• [Source records]
[start]

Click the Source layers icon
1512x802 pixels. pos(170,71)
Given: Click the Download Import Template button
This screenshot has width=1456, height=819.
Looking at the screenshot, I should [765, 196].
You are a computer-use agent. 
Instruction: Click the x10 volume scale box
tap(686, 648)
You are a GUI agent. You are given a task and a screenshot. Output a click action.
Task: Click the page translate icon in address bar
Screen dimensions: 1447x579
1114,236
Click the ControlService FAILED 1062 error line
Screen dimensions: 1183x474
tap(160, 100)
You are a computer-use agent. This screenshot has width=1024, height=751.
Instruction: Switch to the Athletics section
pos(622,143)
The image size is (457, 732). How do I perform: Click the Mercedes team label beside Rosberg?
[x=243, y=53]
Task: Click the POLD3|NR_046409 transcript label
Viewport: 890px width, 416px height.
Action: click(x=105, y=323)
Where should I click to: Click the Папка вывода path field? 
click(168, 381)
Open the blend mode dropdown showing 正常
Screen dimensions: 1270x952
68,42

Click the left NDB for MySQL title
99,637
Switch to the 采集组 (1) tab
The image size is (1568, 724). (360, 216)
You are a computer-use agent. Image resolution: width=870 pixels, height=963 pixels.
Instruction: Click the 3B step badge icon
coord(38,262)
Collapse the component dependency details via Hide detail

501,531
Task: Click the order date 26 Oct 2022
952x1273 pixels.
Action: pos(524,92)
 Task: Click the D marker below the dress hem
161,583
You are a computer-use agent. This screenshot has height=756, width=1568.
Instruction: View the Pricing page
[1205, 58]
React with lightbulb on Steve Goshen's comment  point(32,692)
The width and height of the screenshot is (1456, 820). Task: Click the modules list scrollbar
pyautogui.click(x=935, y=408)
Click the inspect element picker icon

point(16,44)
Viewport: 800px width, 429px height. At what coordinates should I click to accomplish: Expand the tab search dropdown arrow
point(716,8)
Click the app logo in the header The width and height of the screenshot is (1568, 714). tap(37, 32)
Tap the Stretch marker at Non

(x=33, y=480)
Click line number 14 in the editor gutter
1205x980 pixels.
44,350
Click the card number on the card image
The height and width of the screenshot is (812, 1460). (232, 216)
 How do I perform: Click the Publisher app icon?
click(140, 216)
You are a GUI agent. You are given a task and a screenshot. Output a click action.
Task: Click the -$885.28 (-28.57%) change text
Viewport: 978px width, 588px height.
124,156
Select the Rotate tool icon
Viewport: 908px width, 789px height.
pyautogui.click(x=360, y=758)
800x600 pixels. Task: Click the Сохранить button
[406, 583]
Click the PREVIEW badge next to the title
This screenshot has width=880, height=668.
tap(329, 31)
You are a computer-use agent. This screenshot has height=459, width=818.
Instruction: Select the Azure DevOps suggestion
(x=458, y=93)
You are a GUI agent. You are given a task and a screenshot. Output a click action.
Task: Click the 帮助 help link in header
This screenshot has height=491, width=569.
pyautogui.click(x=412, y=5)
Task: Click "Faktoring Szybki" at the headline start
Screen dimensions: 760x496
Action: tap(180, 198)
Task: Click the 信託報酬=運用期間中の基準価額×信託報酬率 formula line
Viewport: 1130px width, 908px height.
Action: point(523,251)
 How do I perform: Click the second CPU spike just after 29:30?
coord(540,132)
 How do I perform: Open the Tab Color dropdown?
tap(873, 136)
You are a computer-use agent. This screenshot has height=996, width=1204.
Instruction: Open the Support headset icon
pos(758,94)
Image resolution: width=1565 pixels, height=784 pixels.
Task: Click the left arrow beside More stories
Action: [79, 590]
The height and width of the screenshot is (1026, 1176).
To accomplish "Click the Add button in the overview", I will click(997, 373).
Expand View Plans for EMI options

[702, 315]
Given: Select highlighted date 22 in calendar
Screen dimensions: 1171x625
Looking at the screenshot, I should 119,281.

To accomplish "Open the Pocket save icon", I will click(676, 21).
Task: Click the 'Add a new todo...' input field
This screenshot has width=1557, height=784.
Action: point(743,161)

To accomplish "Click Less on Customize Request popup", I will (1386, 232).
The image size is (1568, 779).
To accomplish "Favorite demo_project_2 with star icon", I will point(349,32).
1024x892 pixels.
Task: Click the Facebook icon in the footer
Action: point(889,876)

[end]

Reproduce each of the rows above word for word, keeping their order.

• [Exercise output]
Click the Source layers icon
1512x802 pixels. pos(170,71)
Given: Click the Download Import Template button
This screenshot has width=1456, height=819.
Looking at the screenshot, I should [765, 196].
You are a computer-use agent. 
Instruction: Click the x10 volume scale box
tap(686, 648)
You are a GUI agent. You are given a task and a screenshot. Output a click action.
Task: Click the page translate icon in address bar
Screen dimensions: 1447x579
1114,236
Click the ControlService FAILED 1062 error line
Screen dimensions: 1183x474
tap(160, 100)
You are a computer-use agent. This screenshot has width=1024, height=751.
Instruction: Switch to the Athletics section
pos(622,143)
The image size is (457, 732). How do I perform: Click the Mercedes team label beside Rosberg?
[x=243, y=53]
Task: Click the POLD3|NR_046409 transcript label
Viewport: 890px width, 416px height.
Action: click(x=105, y=323)
Where should I click to: Click the Папка вывода path field? 
click(168, 381)
Open the blend mode dropdown showing 正常
Screen dimensions: 1270x952
68,42

Click the left NDB for MySQL title
99,637
Switch to the 采集组 (1) tab
The image size is (1568, 724). (360, 216)
You are a computer-use agent. Image resolution: width=870 pixels, height=963 pixels.
Instruction: Click the 3B step badge icon
coord(38,262)
Collapse the component dependency details via Hide detail

501,531
Task: Click the order date 26 Oct 2022
952x1273 pixels.
Action: pos(524,92)
 Task: Click the D marker below the dress hem
161,583
You are a computer-use agent. This screenshot has height=756, width=1568.
Instruction: View the Pricing page
[1205, 58]
React with lightbulb on Steve Goshen's comment  point(32,692)
The width and height of the screenshot is (1456, 820). Task: Click the modules list scrollbar
pyautogui.click(x=935, y=408)
Click the inspect element picker icon

point(16,44)
Viewport: 800px width, 429px height. At what coordinates should I click to accomplish: Expand the tab search dropdown arrow
point(716,8)
Click the app logo in the header The width and height of the screenshot is (1568, 714). tap(37, 32)
Tap the Stretch marker at Non

(x=33, y=480)
Click line number 14 in the editor gutter
1205x980 pixels.
44,350
Click the card number on the card image
The height and width of the screenshot is (812, 1460). (232, 216)
 How do I perform: Click the Publisher app icon?
click(140, 216)
You are a GUI agent. You are given a task and a screenshot. Output a click action.
Task: Click the -$885.28 (-28.57%) change text
Viewport: 978px width, 588px height.
124,156
Select the Rotate tool icon
Viewport: 908px width, 789px height.
pyautogui.click(x=360, y=758)
800x600 pixels. Task: Click the Сохранить button
[406, 583]
Click the PREVIEW badge next to the title
This screenshot has width=880, height=668.
tap(329, 31)
You are a computer-use agent. This screenshot has height=459, width=818.
Instruction: Select the Azure DevOps suggestion
(x=458, y=93)
You are a GUI agent. You are given a task and a screenshot. Output a click action.
Task: Click the 帮助 help link in header
This screenshot has height=491, width=569.
pyautogui.click(x=412, y=5)
Task: Click "Faktoring Szybki" at the headline start
Screen dimensions: 760x496
Action: tap(180, 198)
Task: Click the 信託報酬=運用期間中の基準価額×信託報酬率 formula line
Viewport: 1130px width, 908px height.
Action: point(523,251)
 How do I perform: Click the second CPU spike just after 29:30?
coord(540,132)
 How do I perform: Open the Tab Color dropdown?
tap(873, 136)
You are a computer-use agent. This screenshot has height=996, width=1204.
Instruction: Open the Support headset icon
pos(758,94)
Image resolution: width=1565 pixels, height=784 pixels.
Task: Click the left arrow beside More stories
Action: [79, 590]
The height and width of the screenshot is (1026, 1176).
To accomplish "Click the Add button in the overview", I will click(997, 373).
Expand View Plans for EMI options

[702, 315]
Given: Select highlighted date 22 in calendar
Screen dimensions: 1171x625
Looking at the screenshot, I should 119,281.

To accomplish "Open the Pocket save icon", I will click(676, 21).
Task: Click the 'Add a new todo...' input field
This screenshot has width=1557, height=784.
Action: point(743,161)

To accomplish "Click Less on Customize Request popup", I will (1386, 232).
The image size is (1568, 779).
To accomplish "Favorite demo_project_2 with star icon", I will point(349,32).
1024x892 pixels.
Task: Click the Facebook icon in the footer
Action: point(889,876)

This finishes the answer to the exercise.